## BEGIN Input data

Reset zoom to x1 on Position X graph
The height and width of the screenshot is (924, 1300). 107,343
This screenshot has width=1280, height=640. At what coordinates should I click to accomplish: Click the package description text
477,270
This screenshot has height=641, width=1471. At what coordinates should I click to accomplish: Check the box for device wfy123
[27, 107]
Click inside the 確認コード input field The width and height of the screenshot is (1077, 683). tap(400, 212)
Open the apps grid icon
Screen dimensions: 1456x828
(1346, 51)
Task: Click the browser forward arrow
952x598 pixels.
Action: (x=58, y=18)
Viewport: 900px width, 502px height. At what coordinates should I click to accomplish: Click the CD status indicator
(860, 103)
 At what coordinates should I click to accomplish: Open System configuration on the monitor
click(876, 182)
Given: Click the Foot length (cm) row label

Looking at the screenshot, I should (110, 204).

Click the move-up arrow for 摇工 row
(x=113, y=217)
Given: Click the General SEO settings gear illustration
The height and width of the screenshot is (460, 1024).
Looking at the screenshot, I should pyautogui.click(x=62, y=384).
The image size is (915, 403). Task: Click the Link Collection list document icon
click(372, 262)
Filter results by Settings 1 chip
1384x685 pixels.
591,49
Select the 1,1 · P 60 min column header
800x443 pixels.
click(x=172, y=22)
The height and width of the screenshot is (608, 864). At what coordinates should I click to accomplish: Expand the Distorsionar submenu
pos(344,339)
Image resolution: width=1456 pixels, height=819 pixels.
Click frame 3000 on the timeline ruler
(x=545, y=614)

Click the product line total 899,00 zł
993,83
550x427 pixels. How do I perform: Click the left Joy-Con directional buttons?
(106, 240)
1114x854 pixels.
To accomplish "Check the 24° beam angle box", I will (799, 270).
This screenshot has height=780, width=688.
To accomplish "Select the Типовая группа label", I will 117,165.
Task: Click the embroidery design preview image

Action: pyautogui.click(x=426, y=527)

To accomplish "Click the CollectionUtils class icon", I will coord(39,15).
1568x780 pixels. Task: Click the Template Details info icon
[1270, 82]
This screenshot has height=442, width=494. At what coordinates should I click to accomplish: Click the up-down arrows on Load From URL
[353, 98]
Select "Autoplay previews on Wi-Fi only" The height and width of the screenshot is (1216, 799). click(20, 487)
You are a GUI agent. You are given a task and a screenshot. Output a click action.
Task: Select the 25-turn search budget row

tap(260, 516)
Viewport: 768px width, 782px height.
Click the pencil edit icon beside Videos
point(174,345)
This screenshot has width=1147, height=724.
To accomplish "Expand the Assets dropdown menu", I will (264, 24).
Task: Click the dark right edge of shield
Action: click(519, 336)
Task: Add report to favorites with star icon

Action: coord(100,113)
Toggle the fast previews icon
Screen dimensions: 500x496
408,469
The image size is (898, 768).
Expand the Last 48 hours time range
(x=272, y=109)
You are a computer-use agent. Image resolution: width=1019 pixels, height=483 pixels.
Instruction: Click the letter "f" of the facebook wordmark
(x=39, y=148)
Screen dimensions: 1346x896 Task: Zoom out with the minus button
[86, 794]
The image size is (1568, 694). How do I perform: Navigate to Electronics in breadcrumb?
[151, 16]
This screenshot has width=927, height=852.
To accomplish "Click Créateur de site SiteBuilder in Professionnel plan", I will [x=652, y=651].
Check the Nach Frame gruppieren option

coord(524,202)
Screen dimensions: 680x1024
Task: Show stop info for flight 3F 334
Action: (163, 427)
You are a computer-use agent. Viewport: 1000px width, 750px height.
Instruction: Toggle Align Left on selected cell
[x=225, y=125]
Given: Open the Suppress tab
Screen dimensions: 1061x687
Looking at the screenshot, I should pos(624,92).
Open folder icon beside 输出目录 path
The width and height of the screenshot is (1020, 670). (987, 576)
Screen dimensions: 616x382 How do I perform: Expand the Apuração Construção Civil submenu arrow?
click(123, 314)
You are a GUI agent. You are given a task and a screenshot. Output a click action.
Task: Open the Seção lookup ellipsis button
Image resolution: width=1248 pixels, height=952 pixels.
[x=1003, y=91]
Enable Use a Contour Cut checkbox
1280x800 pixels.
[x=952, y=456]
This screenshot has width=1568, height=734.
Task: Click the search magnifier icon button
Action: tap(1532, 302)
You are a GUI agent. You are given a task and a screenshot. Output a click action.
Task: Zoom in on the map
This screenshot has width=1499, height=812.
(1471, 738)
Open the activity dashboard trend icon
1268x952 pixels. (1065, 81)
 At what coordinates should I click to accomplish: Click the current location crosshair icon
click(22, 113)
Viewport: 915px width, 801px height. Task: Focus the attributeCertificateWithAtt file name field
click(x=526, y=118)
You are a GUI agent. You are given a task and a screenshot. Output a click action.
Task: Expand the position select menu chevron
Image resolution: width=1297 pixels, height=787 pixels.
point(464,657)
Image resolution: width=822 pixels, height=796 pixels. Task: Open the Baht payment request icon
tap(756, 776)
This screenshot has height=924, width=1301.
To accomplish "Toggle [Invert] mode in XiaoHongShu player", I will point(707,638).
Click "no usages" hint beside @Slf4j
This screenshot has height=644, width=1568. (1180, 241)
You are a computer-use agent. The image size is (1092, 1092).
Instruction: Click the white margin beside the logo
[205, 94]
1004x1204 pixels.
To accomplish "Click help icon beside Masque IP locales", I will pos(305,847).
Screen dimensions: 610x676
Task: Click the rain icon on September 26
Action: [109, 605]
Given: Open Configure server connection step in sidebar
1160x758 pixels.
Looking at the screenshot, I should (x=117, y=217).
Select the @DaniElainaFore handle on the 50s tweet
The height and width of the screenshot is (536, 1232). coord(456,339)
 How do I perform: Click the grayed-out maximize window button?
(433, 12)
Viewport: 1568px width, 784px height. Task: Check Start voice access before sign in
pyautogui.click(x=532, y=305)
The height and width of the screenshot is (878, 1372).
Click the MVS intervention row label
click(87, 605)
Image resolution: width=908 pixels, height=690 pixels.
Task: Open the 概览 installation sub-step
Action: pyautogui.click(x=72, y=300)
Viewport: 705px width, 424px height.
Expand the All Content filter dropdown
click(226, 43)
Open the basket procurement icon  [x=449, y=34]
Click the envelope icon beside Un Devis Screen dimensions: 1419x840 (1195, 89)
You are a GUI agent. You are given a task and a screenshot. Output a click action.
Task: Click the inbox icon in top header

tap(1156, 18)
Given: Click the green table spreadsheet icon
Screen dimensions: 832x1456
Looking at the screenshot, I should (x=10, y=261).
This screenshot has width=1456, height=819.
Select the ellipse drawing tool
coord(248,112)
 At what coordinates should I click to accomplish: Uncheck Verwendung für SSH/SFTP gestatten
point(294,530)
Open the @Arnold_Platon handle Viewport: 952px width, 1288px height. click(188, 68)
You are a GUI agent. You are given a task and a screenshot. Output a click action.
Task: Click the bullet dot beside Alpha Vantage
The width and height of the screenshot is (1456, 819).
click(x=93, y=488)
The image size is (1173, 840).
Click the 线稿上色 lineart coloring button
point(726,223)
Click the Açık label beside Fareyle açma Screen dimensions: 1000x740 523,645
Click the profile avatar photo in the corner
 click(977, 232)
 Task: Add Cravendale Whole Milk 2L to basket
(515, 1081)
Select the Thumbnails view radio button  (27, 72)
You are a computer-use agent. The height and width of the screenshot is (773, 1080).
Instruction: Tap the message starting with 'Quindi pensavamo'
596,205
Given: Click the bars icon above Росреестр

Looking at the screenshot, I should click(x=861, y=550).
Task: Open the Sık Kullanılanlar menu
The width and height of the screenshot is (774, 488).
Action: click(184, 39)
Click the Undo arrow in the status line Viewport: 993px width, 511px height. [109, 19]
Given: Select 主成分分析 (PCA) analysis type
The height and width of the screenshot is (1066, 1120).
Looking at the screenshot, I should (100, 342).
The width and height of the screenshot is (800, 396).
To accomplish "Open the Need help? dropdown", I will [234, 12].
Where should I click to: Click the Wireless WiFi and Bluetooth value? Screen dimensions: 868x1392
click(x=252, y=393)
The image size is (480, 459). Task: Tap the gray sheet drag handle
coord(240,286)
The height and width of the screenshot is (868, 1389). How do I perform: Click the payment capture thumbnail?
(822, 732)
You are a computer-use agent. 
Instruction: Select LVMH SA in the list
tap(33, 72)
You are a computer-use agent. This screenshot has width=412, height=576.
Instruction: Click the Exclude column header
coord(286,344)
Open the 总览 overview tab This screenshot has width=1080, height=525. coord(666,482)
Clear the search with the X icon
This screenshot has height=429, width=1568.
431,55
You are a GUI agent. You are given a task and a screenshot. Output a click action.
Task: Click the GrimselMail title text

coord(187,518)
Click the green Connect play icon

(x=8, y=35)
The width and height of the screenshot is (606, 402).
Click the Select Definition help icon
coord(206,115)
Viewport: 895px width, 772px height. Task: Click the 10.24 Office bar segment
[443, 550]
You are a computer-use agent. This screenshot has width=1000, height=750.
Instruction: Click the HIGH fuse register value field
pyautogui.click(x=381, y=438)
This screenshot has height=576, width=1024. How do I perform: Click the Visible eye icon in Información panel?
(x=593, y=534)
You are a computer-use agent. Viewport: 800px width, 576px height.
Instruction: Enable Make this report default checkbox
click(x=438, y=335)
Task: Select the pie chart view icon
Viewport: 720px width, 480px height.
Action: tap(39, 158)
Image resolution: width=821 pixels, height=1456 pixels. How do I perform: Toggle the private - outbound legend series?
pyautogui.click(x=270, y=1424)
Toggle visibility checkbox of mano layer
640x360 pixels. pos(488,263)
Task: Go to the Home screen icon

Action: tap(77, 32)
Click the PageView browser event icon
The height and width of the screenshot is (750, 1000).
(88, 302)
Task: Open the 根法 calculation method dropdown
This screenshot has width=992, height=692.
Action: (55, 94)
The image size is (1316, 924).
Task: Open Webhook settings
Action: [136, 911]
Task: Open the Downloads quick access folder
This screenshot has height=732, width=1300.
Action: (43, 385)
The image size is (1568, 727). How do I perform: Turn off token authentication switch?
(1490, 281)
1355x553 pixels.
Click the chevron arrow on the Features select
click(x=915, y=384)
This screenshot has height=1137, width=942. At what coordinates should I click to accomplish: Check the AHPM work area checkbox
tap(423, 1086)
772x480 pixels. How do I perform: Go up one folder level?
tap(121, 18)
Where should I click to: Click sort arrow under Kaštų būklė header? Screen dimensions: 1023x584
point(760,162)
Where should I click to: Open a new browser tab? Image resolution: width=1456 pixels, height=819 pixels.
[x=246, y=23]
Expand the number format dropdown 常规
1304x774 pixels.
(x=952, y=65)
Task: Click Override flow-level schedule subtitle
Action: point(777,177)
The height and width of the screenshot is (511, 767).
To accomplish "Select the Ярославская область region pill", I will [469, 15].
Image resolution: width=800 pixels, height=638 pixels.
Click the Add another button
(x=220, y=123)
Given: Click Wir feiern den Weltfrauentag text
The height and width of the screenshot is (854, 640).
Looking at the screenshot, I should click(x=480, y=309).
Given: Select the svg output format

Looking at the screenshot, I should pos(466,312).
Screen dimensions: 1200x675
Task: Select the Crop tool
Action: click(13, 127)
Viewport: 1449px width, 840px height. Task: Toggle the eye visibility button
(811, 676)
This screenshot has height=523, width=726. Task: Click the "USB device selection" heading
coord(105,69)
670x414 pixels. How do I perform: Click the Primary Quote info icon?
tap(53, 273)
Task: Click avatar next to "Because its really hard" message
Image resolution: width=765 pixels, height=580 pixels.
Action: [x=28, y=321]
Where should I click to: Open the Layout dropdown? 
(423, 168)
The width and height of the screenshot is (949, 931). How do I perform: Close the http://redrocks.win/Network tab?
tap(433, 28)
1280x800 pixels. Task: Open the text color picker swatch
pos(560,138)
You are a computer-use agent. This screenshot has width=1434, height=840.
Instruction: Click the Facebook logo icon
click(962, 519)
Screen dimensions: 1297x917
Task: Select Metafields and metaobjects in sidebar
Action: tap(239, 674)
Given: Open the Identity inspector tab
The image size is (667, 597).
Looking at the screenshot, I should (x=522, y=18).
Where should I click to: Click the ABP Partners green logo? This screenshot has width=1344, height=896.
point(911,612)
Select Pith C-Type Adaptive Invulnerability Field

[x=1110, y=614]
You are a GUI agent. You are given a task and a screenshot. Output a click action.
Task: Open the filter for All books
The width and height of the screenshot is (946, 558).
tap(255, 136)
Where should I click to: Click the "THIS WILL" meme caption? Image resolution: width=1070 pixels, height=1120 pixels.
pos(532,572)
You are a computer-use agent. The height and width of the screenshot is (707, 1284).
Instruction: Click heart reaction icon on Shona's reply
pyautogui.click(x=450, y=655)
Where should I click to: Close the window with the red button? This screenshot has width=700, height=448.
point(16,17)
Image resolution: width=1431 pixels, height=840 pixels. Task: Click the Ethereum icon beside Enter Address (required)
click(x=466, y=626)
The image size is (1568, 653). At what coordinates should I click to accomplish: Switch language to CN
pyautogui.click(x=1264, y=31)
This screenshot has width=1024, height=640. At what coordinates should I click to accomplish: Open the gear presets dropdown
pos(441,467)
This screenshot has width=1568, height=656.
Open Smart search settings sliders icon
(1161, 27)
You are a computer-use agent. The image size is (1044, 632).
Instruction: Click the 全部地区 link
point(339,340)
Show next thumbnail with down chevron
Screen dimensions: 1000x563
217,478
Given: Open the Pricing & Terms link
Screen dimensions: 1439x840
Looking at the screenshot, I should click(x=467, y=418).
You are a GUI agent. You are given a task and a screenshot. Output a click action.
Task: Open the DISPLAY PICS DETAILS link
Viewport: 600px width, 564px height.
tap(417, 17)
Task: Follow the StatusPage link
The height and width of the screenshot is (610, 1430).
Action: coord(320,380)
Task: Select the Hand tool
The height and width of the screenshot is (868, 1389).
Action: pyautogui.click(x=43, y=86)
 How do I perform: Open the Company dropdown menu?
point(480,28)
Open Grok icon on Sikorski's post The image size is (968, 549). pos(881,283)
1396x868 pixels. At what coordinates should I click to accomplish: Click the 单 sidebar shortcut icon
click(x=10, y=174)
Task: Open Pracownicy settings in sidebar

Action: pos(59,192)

## END Input data

Pull out each line of the material above that contains the string "next". Case counts.

Task: Click avatar next to "Because its really hard" message
Show next thumbnail with down chevron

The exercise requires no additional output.